The gem referred to was no other than our friend Gillie White. That hilarious youth, although regenerated outwardly as regards blue cloth and buttons, had not by any means changed his spirit since fortune began to smile on him. Finding that his mistress, being engaged with her dark-eyed friend, did not require his services, and observing that his patron, Captain Wopper, held intercourse with the guide—in broken English, because he, the guide, also spoke broken English—that Lawrence and the Professor seemed capable of entertaining each other, that Lewis and the artist, although dreadfully jealous of each other, were fain to hold social intercourse, the ladies being inseparable, and that he, Gillie, was therefore left to entertain himself he set about amusing himself to the best of his power by keeping well in rear of the party and scrambling up dangerous precipices, throwing stones at little birds, charging shrubs and stabbing the earth with Emma’s alpenstock, immolating snails, rolling rocks down precipitous parts of the hill, and otherwise exhibiting a tendency to sport with Nature—all of which he did to music whistled by himself, and in happy forgetfulness of everything save the business in hand. He was engaged in some apparently difficult piece of fancy work, involving large boulders, when Lewis drew attention to him.

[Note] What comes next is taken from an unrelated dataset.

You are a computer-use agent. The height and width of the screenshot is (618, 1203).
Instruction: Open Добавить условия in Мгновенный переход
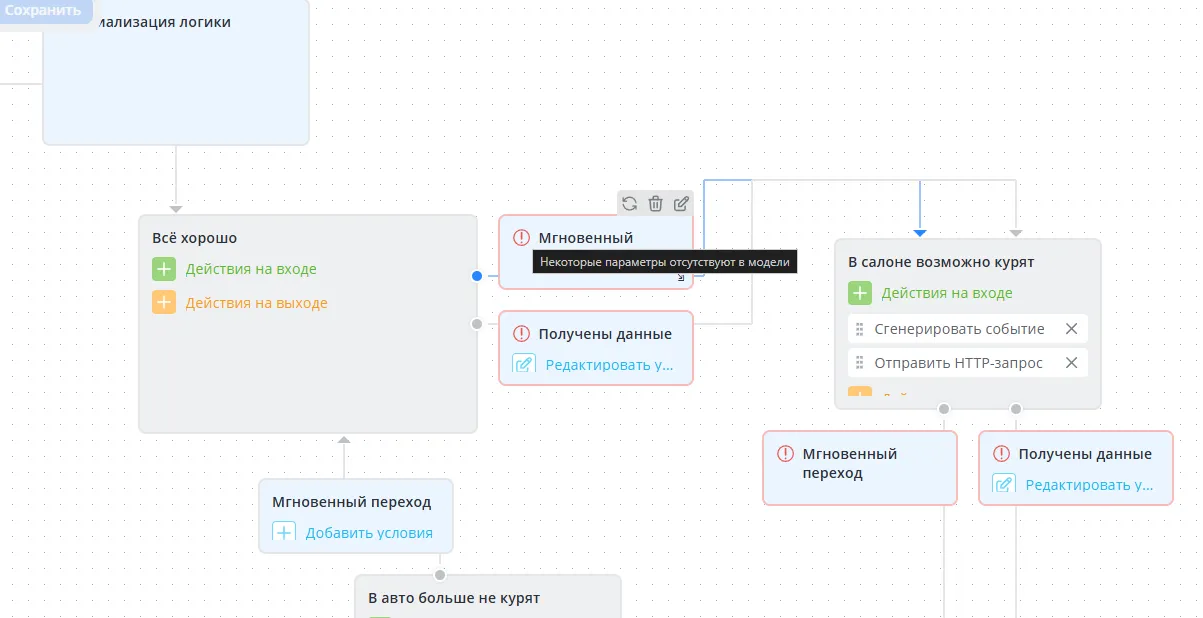(368, 533)
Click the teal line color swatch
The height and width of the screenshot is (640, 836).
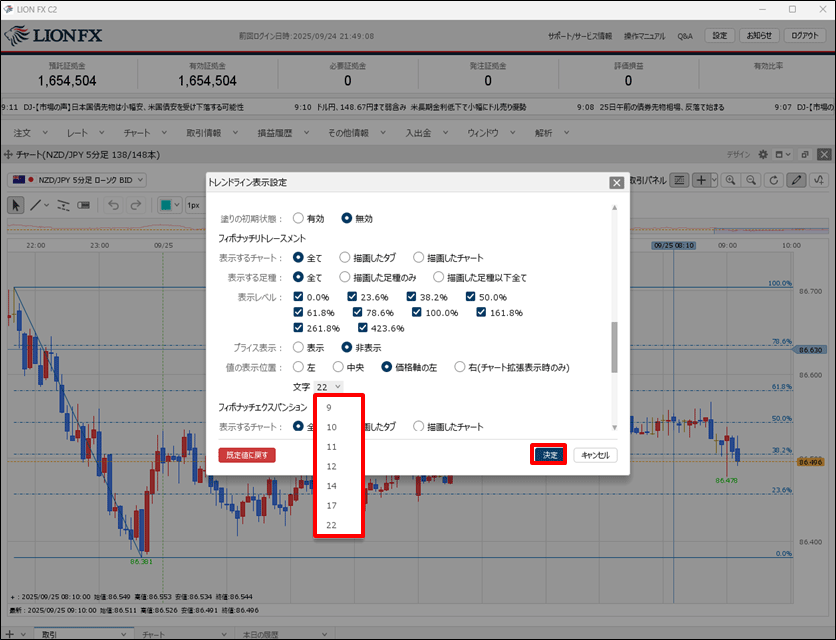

“What can the imp be up to?” he said.
“Most likely worrying some poor reptile to death,” said the artist, removing his conical wideawake and fanning himself therewith. (Mr Slingsby was very warm, his slender frame not being equal to his indomitable spirit.)
“I think he is trying to break your alpenstock, Emma,” observed Lewis.
There seemed to be truth in this, for Gillie, having fixed the staff as a lever, was pulling at it with all his might. The projection of rock on which he stood, and which overhung the zigzag road, was partially concealed by bushes, so that the precise intention of his efforts could not be discovered.
At that moment Antoine, the guide, turned to see what detained the party, and instantly uttered a loud shout of alarm as he ran back to them.
The warning or remonstrance came too late. Gillie had loosened an enormous rock which had been on the point of falling, and with a throb of exultation, which found vent in a suppressed squeal, he hurled a mass, something about the size and weight of a cart of coals, down the precipice.
But the current of Gillie’s feelings was rudely changed when a shriek from the ladies, and something between a roar and a yell from the gentlemen, told that they had observed a man with a mule, who, in ascending from the valley, had reached a spot which lay in the direct line of the miniature avalanche; and when the muleteer, also observing the missile, added a hideous howl to the chorus, the poor urchin shrank back appalled. The rock struck the track directly behind the mule with a force which, had it been expended only six inches more to the right, would have driven that creature’s hind legs into the earth as if they had been tenpenny nails; it then bounded clear over the next turning of the track, crashed madly through several bushes, overturned five or six trees, knocked into atoms a sister rock which had taken the same leap some ages before, and finally, leaving behind it a grand tail of dust and débris, rolled to its rest upon the plain.
At the first symptom of the danger, Captain Wopper had rushed towards the culprit.
“Rascal!” he growled between his teeth, as he seized Gillie by the nape of the neck, lifted him almost off his legs, and shook him, “d’ee see what you’ve done?”